L’enorme perdita di gasolio in Siberia rischia di raggiungere il Mar Glaciale Artico

Nonostante gli sforzi fatti per contenerla, è arrivata nel lago Pyasino che attraverso un suo emissario è collegato con il mare

(Vasiliy Ryabinin via AP)
(Vasiliy Ryabinin via AP)

Il 29 maggio, vicino a Norilsk, nella regione russa del Krasnojarsk della Siberia settentrionale, c’è stato un incidente in una centrale elettrica: una cisterna ha perso circa 20mila tonnellate di gasolio, che si sono riversate nei fiumi Ambarnaya e Daldykan, colorandoli di rosso e arrivando a decine di chilometri dal luogo dell’incidente. L’impianto è gestito dalla NTEK, una sussidiaria della Norilsk Nickel, una delle più importanti società al mondo di estrazione e fusione di nichel e palladio.
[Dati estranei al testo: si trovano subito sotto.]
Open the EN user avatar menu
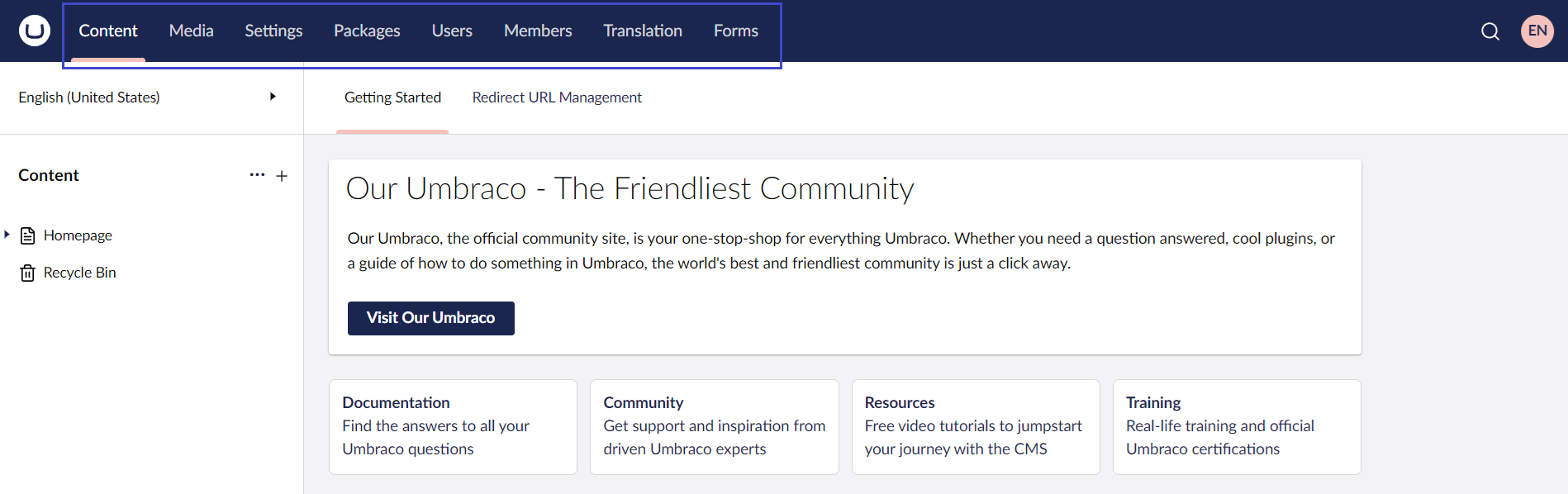This screenshot has height=494, width=1568. click(1537, 31)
Nonostante il presidente russo Vladimir Putin avesse dichiarato lo stato di emergenza dopo l’incidente e nonostante gli sforzi fatti negli ultimi giorni per contenere la perdita, il gasolio è arrivato fino al lago Pyasino. Al momento è confinato nel lago, che ha un bacino di oltre 700 chilometri quadrati e che da ottobre a giugno è prevalentemente ghiacciato, ma la preoccupazione delle autorità è che con l’arrivo del caldo il gasolio possa raggiungere il fiume Pyasina e arrivare nel Mar Glaciale Artico. Alexander Uss, governatore del Krasnoyarsk, ha detto che al momento le autorità stanno facendo tutto il possibile per contenere la perdita nel lago ed evitare che il gasolio arrivi nel fiume Pyasina, un’eventualità che causerebbe un disastro ambientale.

La perdita di gasolio vista dall’alto (European Space Agency via AP)
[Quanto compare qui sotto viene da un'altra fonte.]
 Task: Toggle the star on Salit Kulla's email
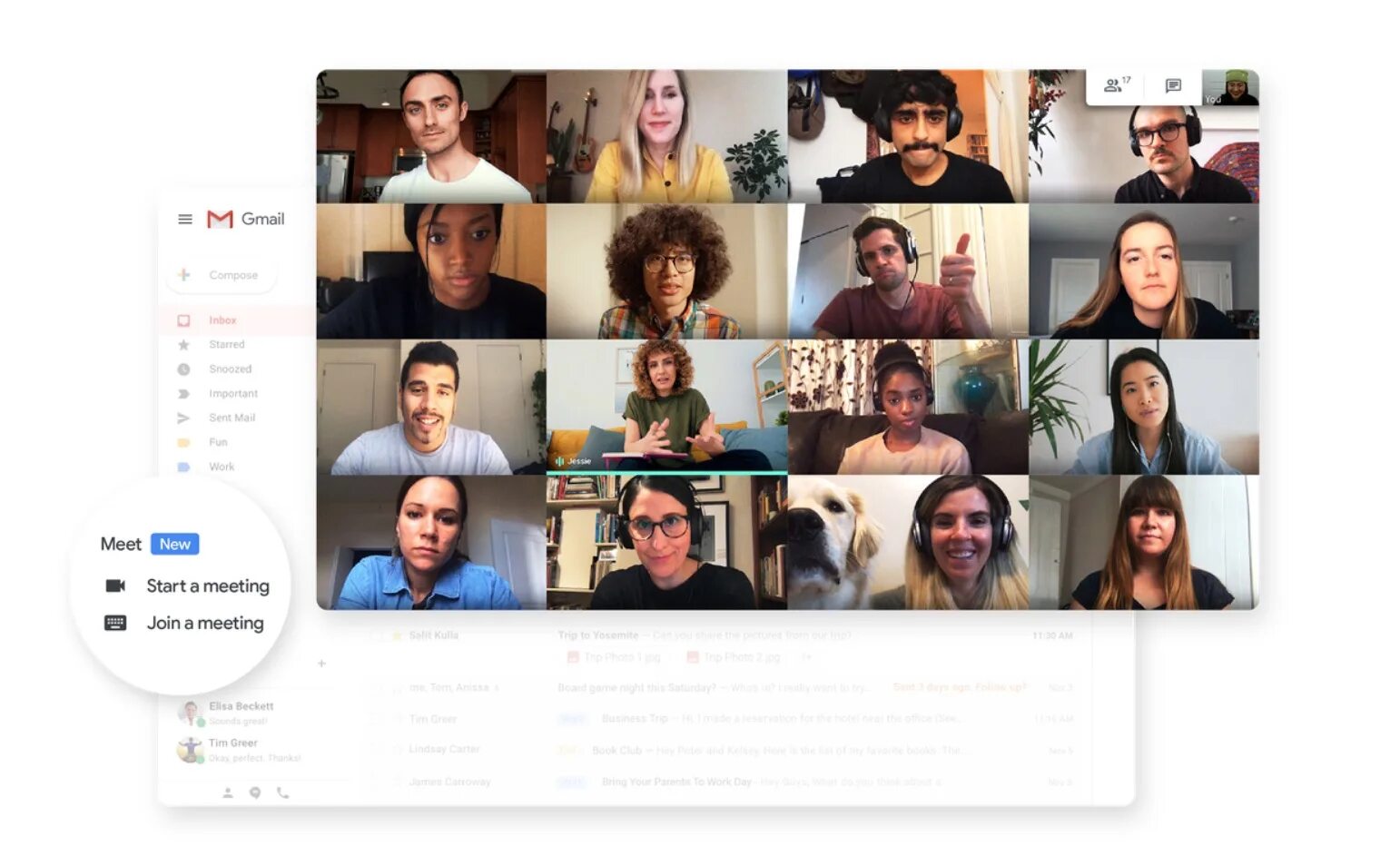397,635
Già ora però i danni ambientali prodotti dalla perdita sono enormi, nonostante siano stati rimossi circa 23mila metri cubi di terreno inquinato. Secondo gli ambientalisti di Greenpeace ci vorranno decine di anni per rimediare agli effetti che la perdita di gasolio ha avuto sulle acque dei fiumi, sugli animali che bevono quell’acqua e sulle piante che crescono nella zona. Greenpeace ha paragonato l’incidente a quello avvenuto nel 1989 nello stretto di Prince William, in Alaska, quando una petroliera di proprietà della ExxonMobil si incagliò su una scogliera disperdendo in mare 40,9 milioni di litri di petrolio.

L’incidente è avvenuto a causa dal cedimento dei pilastri che sostenevano un serbatoio di gasolio, e secondo Sergei Dyachenko, direttore delle operazioni di Norilsk Nickel, la causa non sarebbe da attribuire all’azienda ma all’anomalo riscaldamento climatico. L’intera area è stata infatti costruita sul permafrost, il terreno perennemente ghiacciato che contraddistingue la Siberia e altre zone del Nord Europa e del Nord America e che, a causa dell’aumento delle temperature, si sarebbe sciolto.
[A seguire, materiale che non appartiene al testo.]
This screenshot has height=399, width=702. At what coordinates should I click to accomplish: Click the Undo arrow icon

Nel frattempo è stata avviata un’indagine per appurare le cause dell’incidente e tre dirigenti dell’impianto, tra cui il direttore Pavel Smirnov, sono stati arrestati: secondo gli inquirenti si sarebbero dovuti fare grandi lavori di riparazione all’impianto nel 2018, ma i dirigenti non hanno fatto nulla e hanno continuato a farlo funzionare pur conoscendo i possibili rischi.

Gli ambientalisti hanno accusato però la società di stare usando il riscaldamento globale come scusa per non assumersi le proprie responsabilità nel non aver fatto adeguati controlli sulla stabilità della struttura. Sia il WWF che Greenpeace hanno detto che il rischio che il permafrost si sciogliesse e portasse al cedimento di edifici era conosciuto da tutti, e che le autorità locali e la società avrebbero potuto evitarlo mesi prima mettendo in sicurezza il serbatoio.